I'm not one of those Christians, but I struggle to define what kind of Christian I am. A broken one, for starters. A give-me-all-the-grace-you-can kind, because Lord knows how much I need it. I'm embarrassed by my selfishness, my pride, how easily I climb onto that high-horse and how quickly I get tossed off onto my ass.

The college I went to had it's fair share of what my roommate and I called "bible boys". They liked to argue about theology and hermeneutics while they ate cereal, while they walked to class, while they waited for their girlfriends in the dorm lounge. Some of them didn't have girlfriends, because that would be a distraction. There weren't any bible girls. Only girls who might marry the bible boys. I'm not sure how I escaped it all, but I happened to marry one of the biology boys instead. He liked to ask questions and wasn't afraid of not knowing the answer.  He liked to eat his cereal in peace. Thank God, thank God, I didn't marry a bible boy.

These days, when I pray, it's usually just to say "thanks" or to say "help".  I don't think God actively intervenes when my son has pneumonia and we need to decide whether to hospitalize or keep him home. I don't think prayer changes whether his fever lingers at 104.4 or dips to 101. Tylenol does. But prayer? Not so much. I don't get it when Christians say, "pray that God gives the doctors wisdom." You know what gives the doctors wisdom? Med school.

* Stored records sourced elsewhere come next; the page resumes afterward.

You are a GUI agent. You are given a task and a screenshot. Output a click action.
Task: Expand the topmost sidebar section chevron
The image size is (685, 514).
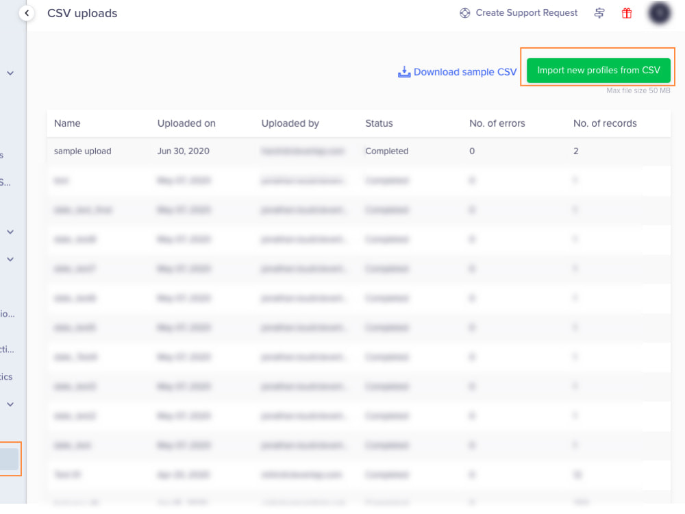pos(10,73)
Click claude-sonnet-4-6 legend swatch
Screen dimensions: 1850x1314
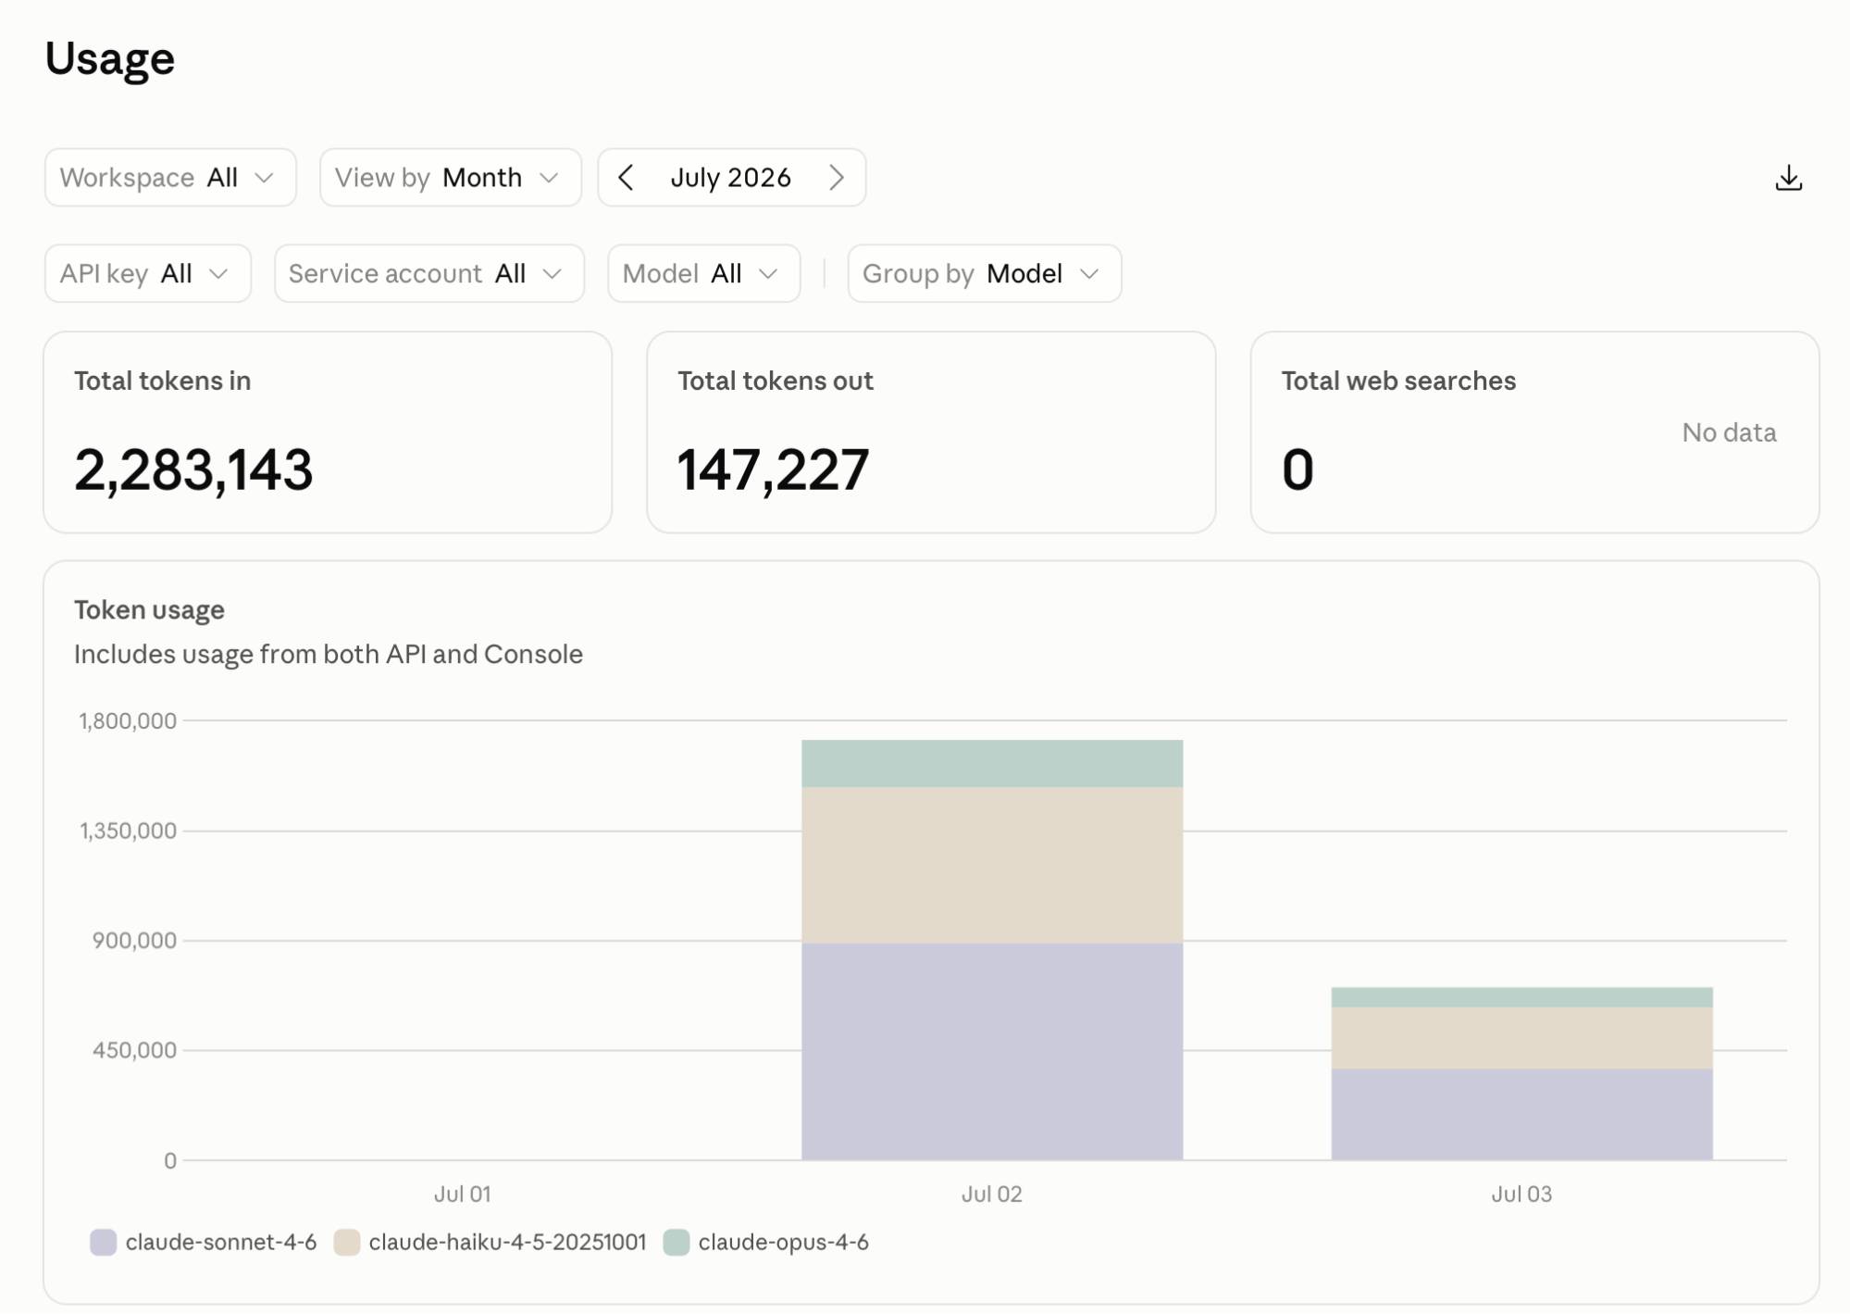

I pray because I need to connect with the God that I've grown to love, because he first loved me. But I don't expect him to heal my son or my friends' marriage or change my other friend's employment situation or make sure my move goes smoothly. I expect him to draw near to me (even though sometimes he doesn't and I feel totally ignored and forgotten). I expect him to help me endure whatever loss and grief this world allows. And I expect Him to make everything new and better and perfect in the end....kingdom come.

I grew up in a bit of a bubble, a Christian one. And though I've been out for almost 20 years, I still look at that bubble, that place where I had more answers than questions, and I think it sounds like a nice way to spend my spring break. This tension of living in this fallen world with less than perfect answers and overwhelming (at times) cynicism and doubt, it stretches me thin, lets me go and snaps me like a rubber band. I fly through the air and fall to the floor, and I ache.

I ache when I pay even the slightest attention to the world. Sure, I see the ocean and I feel that calm and glory and peace. But all the other times, like when I read the news or talk to a grieving, hopeless-feeling friend, all the other times, it makes me ache. And when I get the chills and the shakes, when the ugliness is too high, God is my Tylenol. I believe in that ever after where everything is new and beautiful and the way it is supposed to be. The thought of this rescue, this loving God, it brings my temperature down.

And maybe the disease isn't totally gone, but it's enough that I can sit up straight, take a sip of water.
And I can pray for healing, the eternal kind. Because that's the kind of healing I believe in.

*This is the scariest thing I've ever published, even scarier than my melodramatic poetry, because guess what, it's not just a happy clappy story about my kids. People might actually disagree and judge and think I'm an idiot or an infidel. But I want to be brave, and today seemed like a decent time to give it a try.